JK Chaque fois que je sens l’odeur forte d’aliments fermentés, ça me ramène à un quartier d’Osaka où les gens faisaient mariner des aubergines et des concombres dans la rue avec leurs voisins. Enfant, je suis allé au Japon lors d’un des voyages d’affaires de mon père, et je me souviens que j’avais détesté cette odeur, un peu comme la première fois qu’on mange du bleu. Mais mon goût s’est développé, et maintenant j’adore ça. Paris est un autre endroit où je suis transporté lorsque l’odeur de charcuterie se répand dans l’air. Chaque fois que ma femme et moi y allons, nous achetons des charcuteries dans une épicerie fine, choisissons une bonne bouteille de vin chez un caviste local et pique-niquons dans un des parcs idylliques de la ville.
« Si je ne devais manger qu’un truc pour le reste de ma vie, ce serait du kimchi. »
La recette de kimchi de Jeff Kang
Cette recette donne 10 l (environ 20 pots Mason ordinaires) de kimchi.
Ingrédients
- 6 gros choux de Napa
- 2 l de radis (daïkon, rose ou français) en julienne
Pour la pâte de kimchi
- 125 ml d’oignon haché
- 1 grosse pomme
- 45 ml de crevettes fermentées salées
- 60 ml de nuoc-mam
- 125 ml d’ail râpé
- 45 ml de gingembre râpé
- 250 ml de gochugaru (flocons de piment coréen)
- 30 ml de sucre fin
- 4 oignons verts émincés en bouts de 2 cm
- 125 ml d’amidon de riz (préparé avec 60 ml de farine de riz et 250 ml d’eau)
Préparation
- Laver les choux et les couper en bouchées.
- Faire tremper le chou toute une nuit dans une saumure à 10 % de sel. Rincer au matin.
- Préparer l’amidon de riz en faisant cuire la farine de riz dans l’eau quelques minutes, jusqu’à ce que la couleur change et que la texture soit celle de l’amidon. En réserver 125 ml.
- Mélanger tous les ingrédients de la pâte, y compris l’amidon de riz.
- Incorporer les radis et le chou saumuré dans la pâte.
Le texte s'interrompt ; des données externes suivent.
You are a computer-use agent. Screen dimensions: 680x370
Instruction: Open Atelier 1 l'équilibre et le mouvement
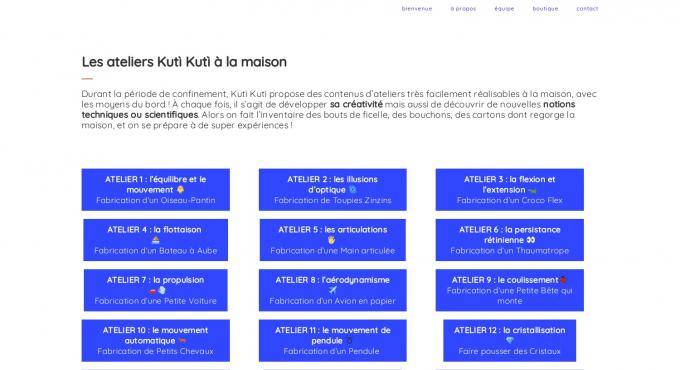point(156,190)
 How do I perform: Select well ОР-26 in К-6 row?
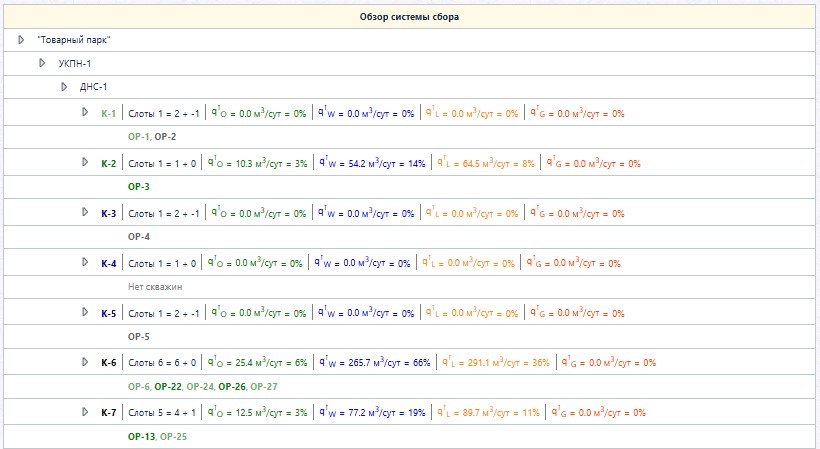(232, 387)
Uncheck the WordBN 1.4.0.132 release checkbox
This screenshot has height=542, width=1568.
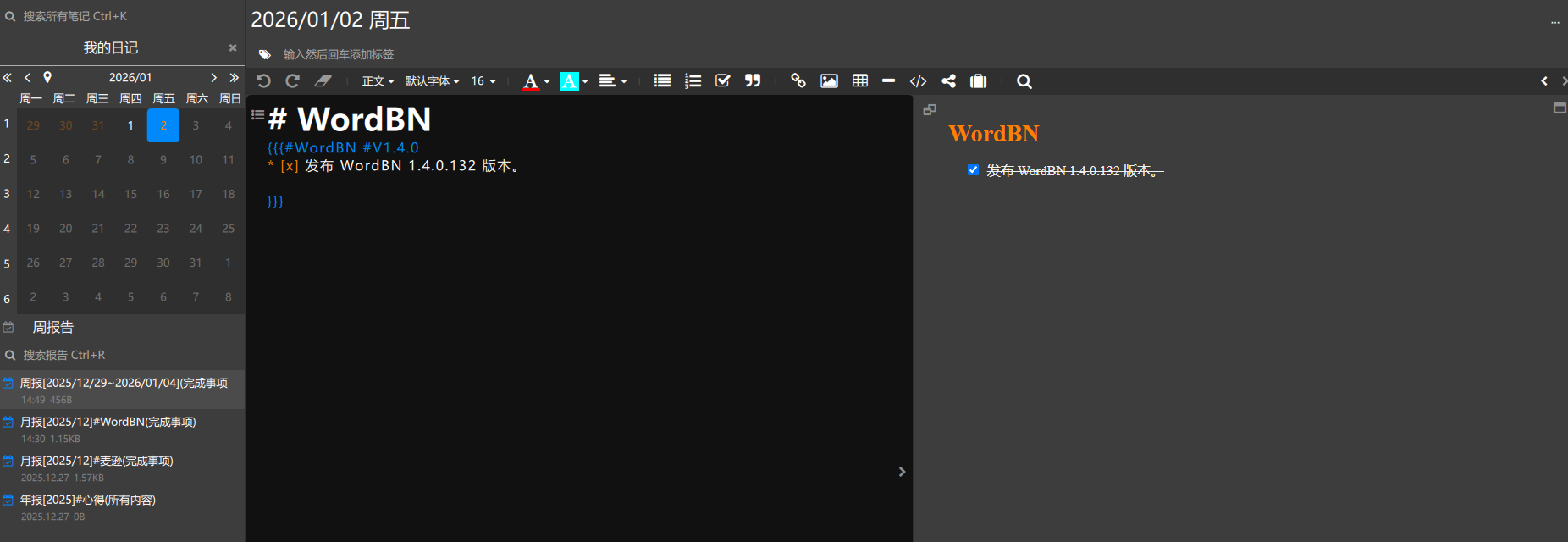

- Laisser reposer ce mélange dans un récipient couvert pendant trois jours à température ambiante (entre 19 °C et 23 °C).
- Fermer hermétiquement le couvercle et conserver au frigo jusqu’à une semaine.
Le questionnaire
- Voisine de rêve en avion Ma femme. Même si j’aimerais bien pouvoir faire encore un voyage avec mon père.
- Souvenir préféré Des œufs de morue fermentés que je rapporte de Corée chaque fois que j’y vais. C’est salé et savoureux, j’aime ça avec du riz nature.
- Style de voyage Magasiner, manger, boire.
- Dernier voyage L.A. avec ma clique de chefs coréens de Toronto.
- Prochain voyage Le Portugal, pour les poissons et fruits de mer et le vin. J’ai hâte de visiter les marchés locaux.